Tanışıklıkları 57 yıl öncesine dayanan öğretmen okulundan 33 arkadaş, Muzaffer Yılmaz’ın organizasyonu ile İstanbul ve İzmir’den toplanmış 7 gün sürecek olan Dicle ve Fırat’ın hayat verdiği Mezopotamya gezisine çıkmıştık. İşte o zaman 'Bizim Sofra(*)'dan haberim oldu.

“Bizim Sofra” bir roman, yazarı Turan Yılmaz da okulda “abi” dediğimiz, bizden daha kıdemli biri… Yaz aylarını İzmir’de, diğer mevsimleri de emekli olduğu Almanya’da geçiriyor. Daha önceki okul gezilerimize katıldığı gibi bu gezimize de sevgili eşi Nesrin Abla ile birlikte gelmişti.  

Kitabı alınca imzalatma şansı bulduğum için sevinmiş, hemen çantama koymuş ve okumayı da İstanbul dönüşüne bırakma kararı vermiştim.

Antep-Adıyaman-Urfa-Mardin-Batman-Diyarbakır il sınırları içindeki (şimdilerde kısaca GAP da diyorlar) önemli tarihi dokuyu oluşturan arkeolojik-antik kalıntıları görmeye gitmiştik. Dicle ve Fırat’ın hayat verdiği Mezopotamya denilen bu bitek c
oğrafya; bilindiği kadarıyla 12 bin yıldır yaşam-ticaret olan, dünyanın en kadim bir bölgesi.

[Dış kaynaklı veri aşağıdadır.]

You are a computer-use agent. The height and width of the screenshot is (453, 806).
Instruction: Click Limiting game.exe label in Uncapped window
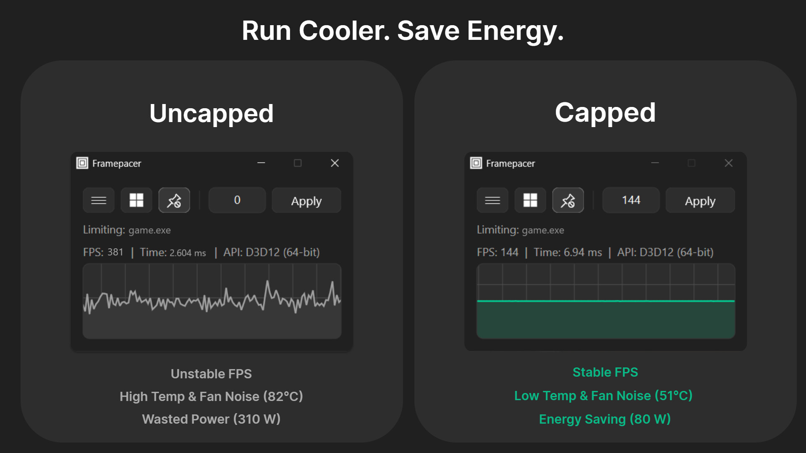pyautogui.click(x=127, y=230)
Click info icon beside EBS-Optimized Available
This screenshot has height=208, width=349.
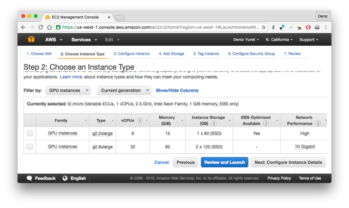tap(266, 123)
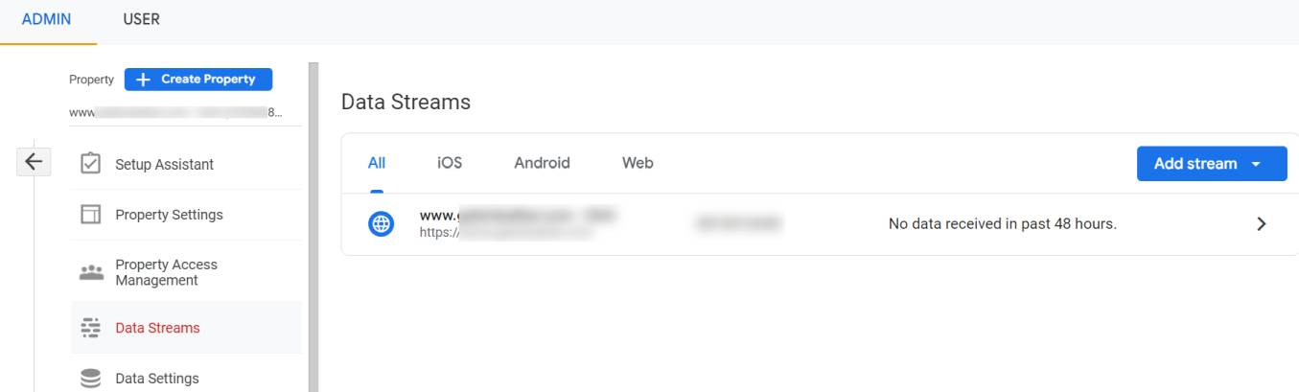This screenshot has width=1299, height=392.
Task: Expand web stream details chevron
Action: click(1261, 224)
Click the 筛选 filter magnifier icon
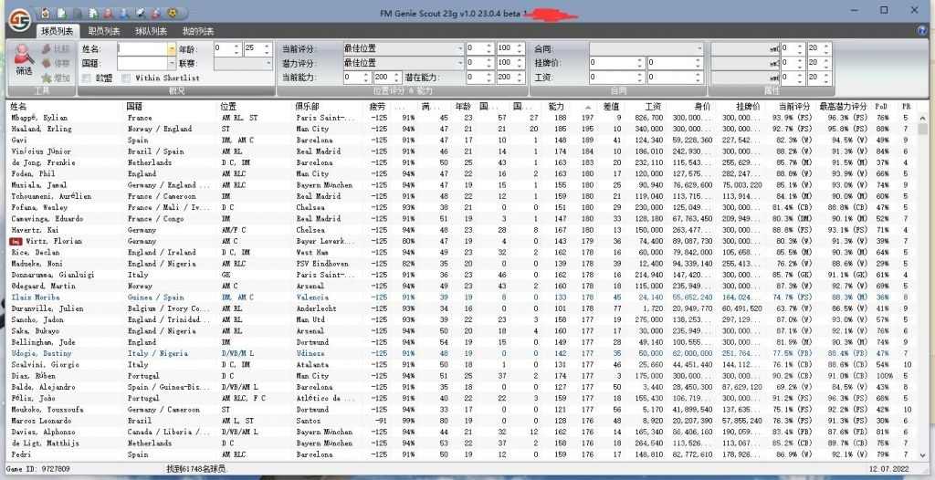This screenshot has width=935, height=480. [x=24, y=56]
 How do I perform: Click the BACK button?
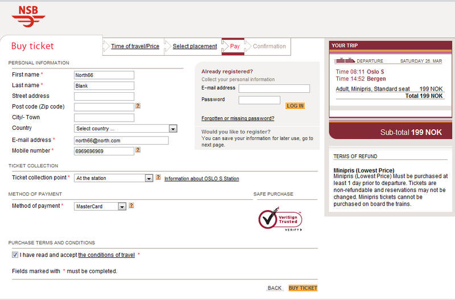(x=275, y=288)
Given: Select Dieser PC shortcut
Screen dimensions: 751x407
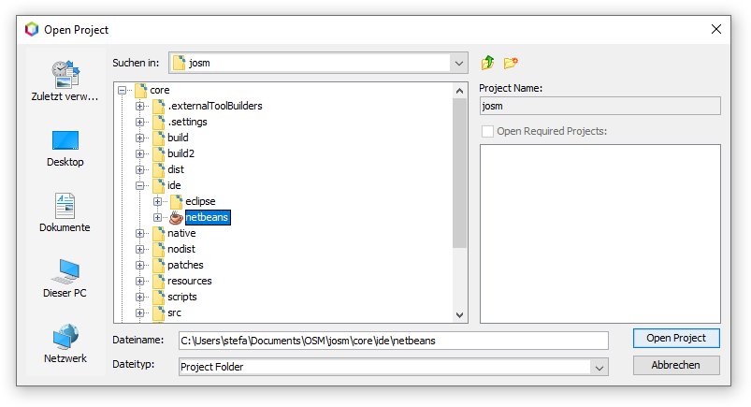Looking at the screenshot, I should (65, 279).
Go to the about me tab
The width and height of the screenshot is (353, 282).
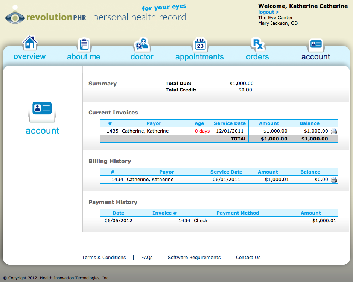tap(84, 57)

Bu toprakların yerli halkları güven içinde yaşamak için, Roma ve Perslerle sık sık görüşme, mücadele, savaşlarını… Kültür-sanat-felsefe-sosyoloji-tarih hakkında bildiğimiz resmi bilgilere ek bilgiler öğrendik. Bu bilgileri, kendi mesleki engin bilgi, kazanım ve anlaşılır sunumu ile anlatan Gagik Tur sahiplerinden ve tur rehberimiz Sn. Engin Pişkin yapıyordu.  Engin bey, geziye katılan her birimizle ayrı ayrı ilgilenmiş, iletişim kurmuş, bir arkadaş, bir dost olmuştu. Bizler de böyle bir dostla tanışma şansı bulduğumuz için mutlu olarak, doyasıya gezdik, gördük, bilgilendik ve ortak sofralarda birlikte olduk. Çok güzel bir hafta geçirdik.

***

Ve bu muhteşem gezinin hemen sonrasında İstanbul’a dönünce, evin o bilindik köşesindeki okuma koltuğuna oturdum ve 
(tüm getirisi demokratik bir kadın derneğine "armağan" edilen) Bizim Sofra'yı okumaya başladım. Aslında okuma hızım oldukça yavaş olduğu halde, kitabın akıcı ve sürükleyici havası, kısa sürede bitirmemi sağladı. 

Turan Yılmaz'ın Bizim Sofra'sında olup-bitenler; 1960'lı yılların son yarısında başlayıp 1985'lere varan bir zaman diliminde  yaşanıyor. Yani; Türkiye'deki faşist baskıların yoğunlaştığı, sendika- işçi-köylü-öğrenci hareketlerinin çok önem kazandığı ve dünyada da sorunlara duyarlı gençliğin ve emekçilerin coştuğu yıllar… 

Ayrıca bu yıllarda Türkiye Solu da kendi içinde küçücük çokça parçaya bölünmüş, kendi aralarında güç birliği yapmak yerine, bazen teorik, bazen de fiziki kavga yapmayı seçmişlerdir.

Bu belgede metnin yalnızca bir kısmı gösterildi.